*Task set*.
• 1. In the match-data notebook code, what number does the gametype encoding assign to "Halbfinale"?
• 2. Pick up the match-data notebook code right after its last line and keep it going.

***** Text shown

In [None]:
import pandas as pd
import matplotlib.pyplot as plt
import numpy as np
import scipy as sc

from NNClassifier import Net, NNClassifier
from util import MyUtil

from sklearn.model_selection import train_test_split, ShuffleSplit,GridSearchCV
from sklearn.ensemble import RandomForestClassifier, VotingClassifier, GradientBoostingClassifier
from sklearn.metrics import roc_auc_score
from sklearn.linear_model import LogisticRegression
import warnings

#https://github.com/scikit-learn/scikit-learn/issues/10449
#https://stackoverflow.com/questions/49545947/sklearn-deprecationwarning-truth-value-of-an-array
#remove when fix becomes available
warnings.filterwarnings(action='ignore', category=DeprecationWarning)

util = MyUtil()

# for auto-reloading extenrnal modules
# see http://stackoverflow.com/questions/1907993/autoreload-of-modules-in-ipython
%load_ext autoreload
%autoreload 2

In [None]:
data=pd.read_csv(filepath_or_buffer="data/final.csv",delimiter=";",index_col=False).round(2)

# Preprocessing

In [None]:
# impute missing past values with 0
data.fillna({"past_resultA":0,"past_resultB":0},inplace=True)
# drop id columns
data.drop(["gameid","teamidA","teamidB"],axis=1,inplace=True)

In [None]:
# Encode gametype
rounds = {
    "Finale": 1,
    "Spiel um Platz Drei": 2,
    "Halbfinale": 3,
    "Viertelfinale": 4,
    "Achtelfinale": 5,
    "Gruppenphase": 6
}
def map_to_round(x):
    if x.startswith("Gruppe"):
        return rounds["Gruppenphase"]
    else:
        return rounds[x]
data["gametype"]=data["gametype"].apply(map_to_round)

In [None]:
data.dtypes

In [None]:
#combine features
data["mvA"]=data["teamA_off_val"]+data["teamA_def_val"]
data["mvB"]=data["teamB_off_val"]+data["teamB_def_val"]
data["mvAminB"]=data["mvA"]/data["mvB"]
data["ageAminB"]=data["teamA_age"]-data["teamB_age"]
data["fragAminB"]=data["teamA_frag"]/data["teamB_frag"]

In [None]:
# knockout stage
data_pen=data.drop(data[data.addinfo != 'n.E.'].index,axis=0)

# knockout stage
data_ko=data.drop(data[data.gametype == 6].index,axis=0)
data_ko_nopen=data_ko.drop(data_ko[data_ko.addinfo == 'n.E.'].index,axis=0) # drop pens

# group stage
data_group=data.drop(data[data.gametype != 6].index,axis=0)

#exclude games decided by penalties
data_nopen=data.drop(data[data.addinfo == 'n.E.'].index,axis=0)

**********
***** Excerpted data

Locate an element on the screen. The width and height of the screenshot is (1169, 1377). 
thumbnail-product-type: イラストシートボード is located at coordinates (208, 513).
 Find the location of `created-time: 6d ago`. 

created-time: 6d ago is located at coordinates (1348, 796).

**********
***** Excerpted data

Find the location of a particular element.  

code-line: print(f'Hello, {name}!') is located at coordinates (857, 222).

**********
***** Excerpted data

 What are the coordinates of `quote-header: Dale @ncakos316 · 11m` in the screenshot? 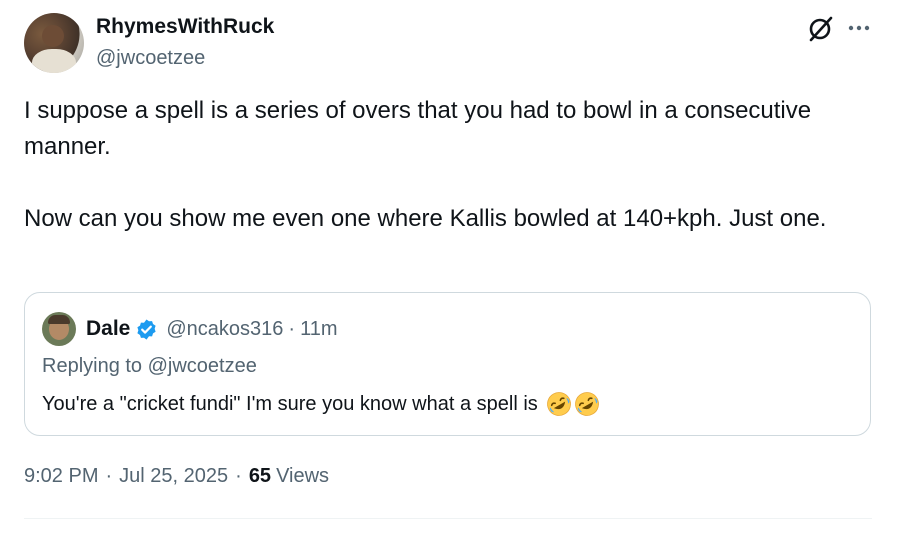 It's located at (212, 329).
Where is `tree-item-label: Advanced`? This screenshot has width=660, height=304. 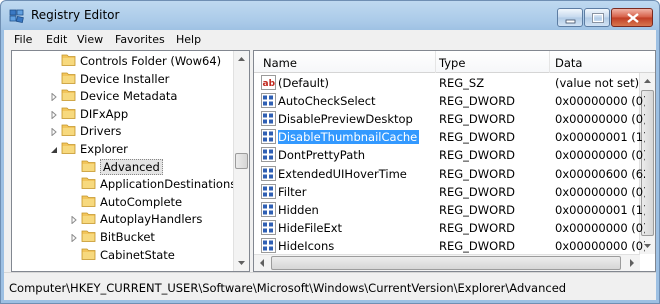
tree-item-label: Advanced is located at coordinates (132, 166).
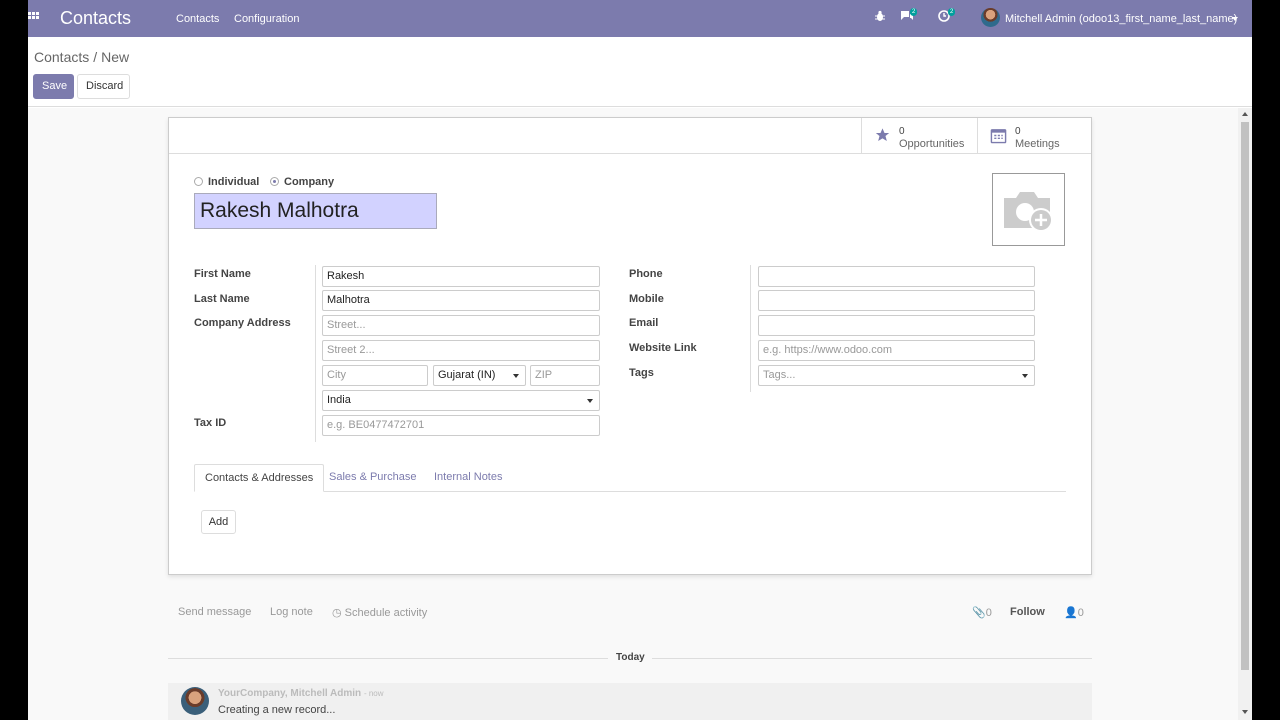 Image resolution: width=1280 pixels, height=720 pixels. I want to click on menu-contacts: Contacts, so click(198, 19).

**********

*Answers for the tasks*.
• 1. 3

• 2.
# Modelling
A single negative binomial regression is not powerful enough to predict the correct result. Evaluation of different metrics shows that the optimal hyperparameter for the negative binomial regression is often conflicting, depending on which metric is to be optimized. This is because information on the game outcome is needed. TODO

## Classifier
Our first goal is to create a classifier that can correctly predict the tendency of a game. The three categories are win/draw/loss. We will test the classifer on four subsets:
* the full game set
* the knockout stage without penalty shootouts
* all games excluding games with penalty shootouts
* the group stage
* penalty shootouts

In [None]:
def scale(data_train, data_test):
    meanMv = data_train["mvAminB"].mean()
    stdMv = data_train["mvAminB"].std()
    meanAge = data_train["ageAminB"].mean()
    stdAge = data_train["ageAminB"].std()
    meanFrag = data_train["fragAminB"].mean()
    stdFrag = data_train["fragAminB"].std()
    data_train["mvAminB"]=(data_train["mvAminB"]-meanMv)/stdMv
    data_train["ageAminB"]=(data_train["ageAminB"]-meanAge)/stdAge
    data_train["fragAminB"]=(data_train["fragAminB"]-meanFrag)/stdFrag
    data_test["mvAminB"]=(data_test["mvAminB"]-meanMv)/stdMv
    data_test["ageAminB"]=(data_test["ageAminB"]-meanAge)/stdAge
    data_test["fragAminB"]=(data_test["fragAminB"]-meanFrag)/stdFrag


In [None]:
# split into train and test set
# training set will be used with cross validation
col2=["gametype","mvAminB","ageAminB","fragAminB","past_resultA","past_resultB"]
target=["resultA","resultB"]

data_train, data_test = train_test_split(data.copy(),test_size=0.2)
# scale
scale(data_train, data_test)

X_train = data_train.drop(target,axis=1)[col2]
y_train = data_train[target]
X_test = data_test.drop(target,axis=1)[col2]
y_test = data_test[target]
print("Shape of X_test",X_test.shape)
print("Shape of y_test",y_test.shape)
print("Shape of X_train",X_train.shape)
print("Shape of y_train",y_train.shape)

# ko stage w/o penalty shootouts
data_train_ko, data_test_ko = train_test_split(data_ko_nopen.copy(),test_size=0.2)
# scale
scale(data_train_ko, data_test_ko)

X_train_ko = data_train_ko.drop(target,axis=1)[col2]
y_train_ko = data_train_ko[target]
X_test_ko = data_test_ko.drop(target,axis=1)[col2]
y_test_ko = data_test_ko[target]
print("Shape of X_test_ko",X_test_ko.shape)
print("Shape of y_test_ko",y_test_ko.shape)
print("Shape of X_train_ko",X_train_ko.shape)
print("Shape of y_train_ko",y_train_ko.shape)

# group stage
data_train_gr, data_test_gr = train_test_split(data_group.copy(),test_size=0.2)
scale(data_train_gr, data_test_gr)

X_train_gr = data_train_gr.drop(target,axis=1)[col2]
y_train_gr = data_train_gr[target]
X_test_gr = data_test_gr.drop(target,axis=1)[col2]
y_test_gr = data_test_gr[target]
print("Shape of X_test_gr",X_test_gr.shape)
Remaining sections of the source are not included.